Siegrid Kramer opende de deur en een moment staarde ze hem als gehypnotiseerd aan. Dan fluisterde ze, hevig geschrokken leek het, zijn naam. ‘Duco?’
Hij kon het niet over zijn lippen krijgen haar met u aan te spreken en zei: ‘Het verbaast me dat je me na al die jaren meteen herkent!’
‘Ja… ’k zag in één oogopslag dat jij het was.’ Maar dat mag geen wonder heten, dacht ze erachteraan, want je lijkt als twee druppels water op Dave, je vader.
Verbouwereerd bleef ze zwijgend in de deuropening staan. Duco begreep dat hij de leiding moest nemen. ‘Hoe zit het, kan ik binnenkomen?’
‘Ja… Ja, natuurlijk, al snap ik niet wat je komt doen.’
Ze ging hem voor naar een sober ingerichte huiskamer en daar vroeg ze hem op de man af: ‘Wat kom je doen en hoe heb je me weten te vinden?’

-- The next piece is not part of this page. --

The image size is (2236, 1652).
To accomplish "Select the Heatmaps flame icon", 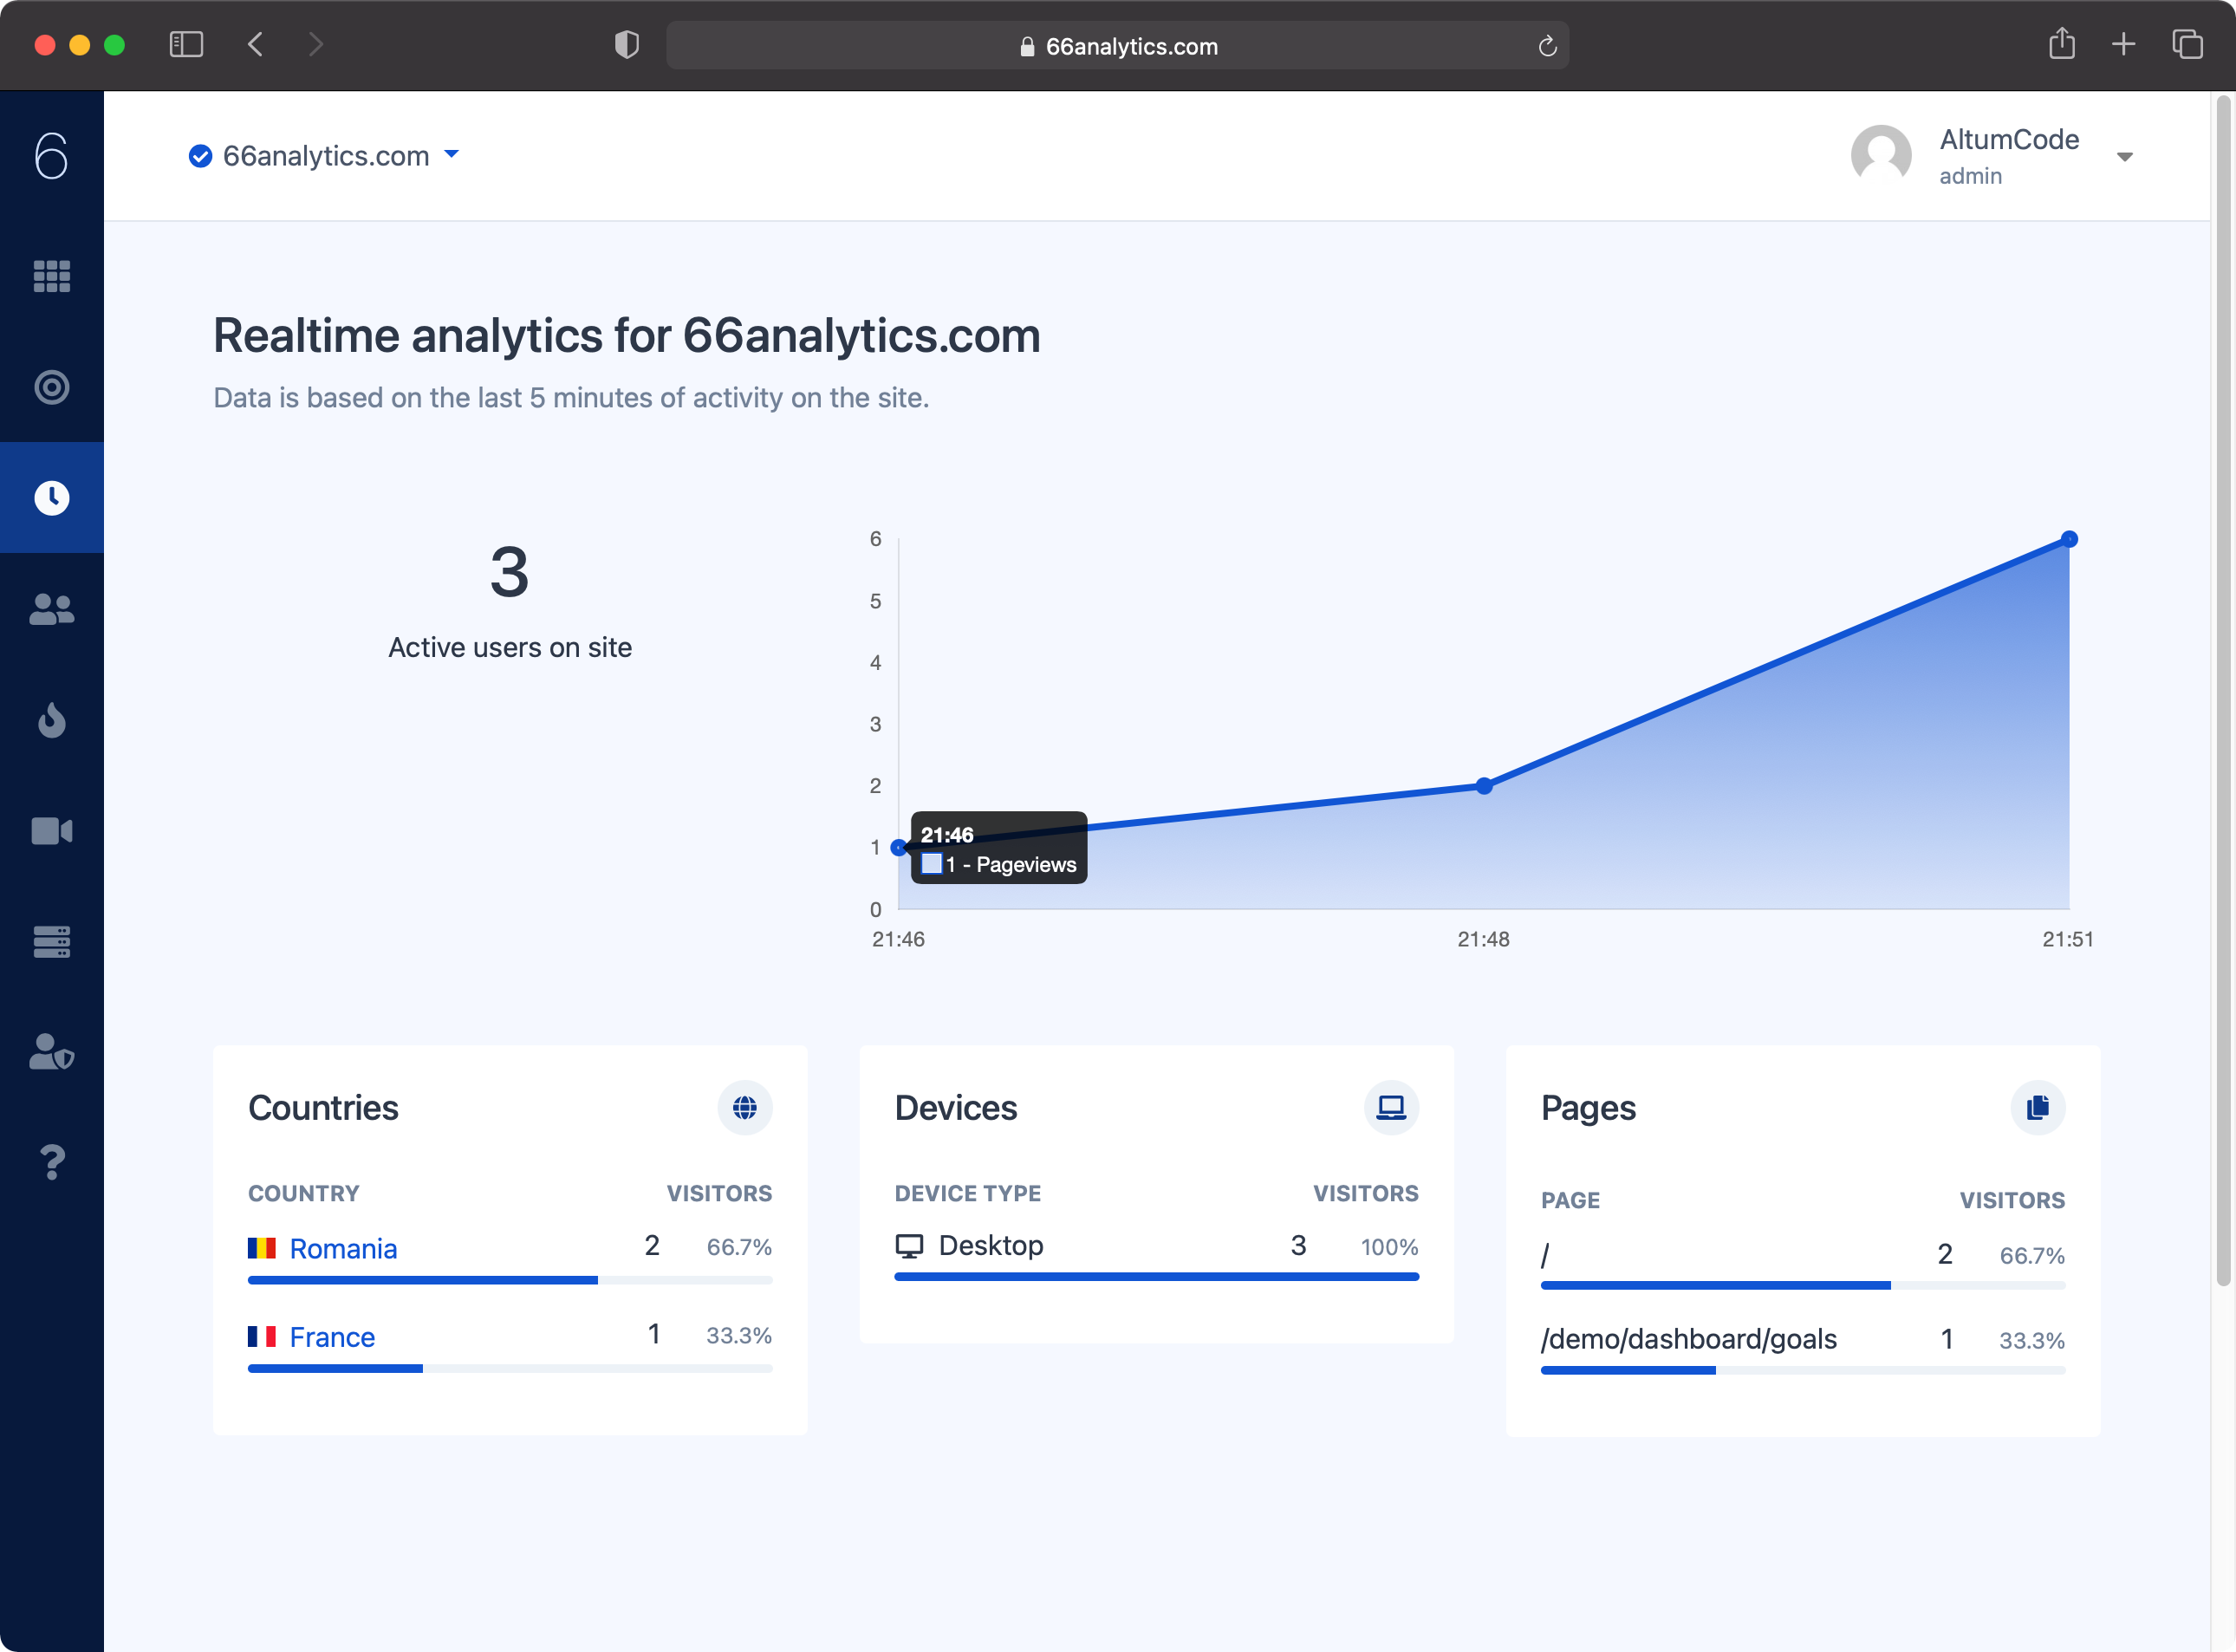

Duco vertelde over het journaal van gisteren waarin zij breeduit in beeld was geweest. Siegrid knikte nu begrijpend. Duco beantwoordde haar eerst gestelde vraag. ‘Toen ik eenmaal wist waar ik je vinden kon, besloot ik je op te zoeken. Omdat ik uit jouw mond wil horen waarom je me destijds in dat warenhuis hebt achtergelaten. Ik was een kind van negen, heb je je dan nooit gerealiseerd wat je me toen hebt aangedaan?’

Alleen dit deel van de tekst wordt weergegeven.